• Your instructions: Produce an exact copy of the lines below, starting at the first and ending with the line containing "You are a computer-use agent. The".

• The data:
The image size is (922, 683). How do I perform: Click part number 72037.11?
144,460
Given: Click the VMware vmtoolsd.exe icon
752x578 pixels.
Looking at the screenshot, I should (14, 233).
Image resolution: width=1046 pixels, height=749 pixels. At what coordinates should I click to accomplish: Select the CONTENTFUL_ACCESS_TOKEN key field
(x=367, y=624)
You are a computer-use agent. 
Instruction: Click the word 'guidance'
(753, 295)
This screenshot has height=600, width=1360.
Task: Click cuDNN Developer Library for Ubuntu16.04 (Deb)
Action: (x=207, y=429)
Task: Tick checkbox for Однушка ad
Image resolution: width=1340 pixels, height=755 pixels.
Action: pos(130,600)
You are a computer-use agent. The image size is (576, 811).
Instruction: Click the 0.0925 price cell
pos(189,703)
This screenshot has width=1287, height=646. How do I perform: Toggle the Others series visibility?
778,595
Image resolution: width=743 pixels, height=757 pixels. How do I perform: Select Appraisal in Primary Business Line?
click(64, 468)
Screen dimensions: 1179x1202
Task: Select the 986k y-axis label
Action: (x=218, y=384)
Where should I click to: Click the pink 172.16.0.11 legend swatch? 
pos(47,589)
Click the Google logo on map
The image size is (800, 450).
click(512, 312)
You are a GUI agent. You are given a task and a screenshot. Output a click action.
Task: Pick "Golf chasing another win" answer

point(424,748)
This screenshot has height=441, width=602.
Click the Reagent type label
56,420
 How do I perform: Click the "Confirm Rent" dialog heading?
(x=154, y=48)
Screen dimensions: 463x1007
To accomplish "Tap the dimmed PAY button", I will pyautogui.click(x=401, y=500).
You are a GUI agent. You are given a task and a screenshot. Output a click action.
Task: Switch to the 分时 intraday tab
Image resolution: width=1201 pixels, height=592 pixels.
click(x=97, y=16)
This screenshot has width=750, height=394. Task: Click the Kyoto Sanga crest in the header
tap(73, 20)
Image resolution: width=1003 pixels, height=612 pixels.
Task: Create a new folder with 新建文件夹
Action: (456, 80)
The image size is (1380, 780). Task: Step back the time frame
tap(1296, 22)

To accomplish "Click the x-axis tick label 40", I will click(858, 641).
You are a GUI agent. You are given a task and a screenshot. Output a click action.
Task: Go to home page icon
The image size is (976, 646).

• Finished task:
The image size is (922, 683). How do I perform: Click part number 72037.11?
144,460
Given: Click the VMware vmtoolsd.exe icon
752x578 pixels.
Looking at the screenshot, I should (14, 233).
Image resolution: width=1046 pixels, height=749 pixels. At what coordinates should I click to accomplish: Select the CONTENTFUL_ACCESS_TOKEN key field
(x=367, y=624)
You are a computer-use agent. 
Instruction: Click the word 'guidance'
(753, 295)
This screenshot has height=600, width=1360.
Task: Click cuDNN Developer Library for Ubuntu16.04 (Deb)
Action: (x=207, y=429)
Task: Tick checkbox for Однушка ad
Image resolution: width=1340 pixels, height=755 pixels.
Action: pos(130,600)
You are a computer-use agent. The image size is (576, 811).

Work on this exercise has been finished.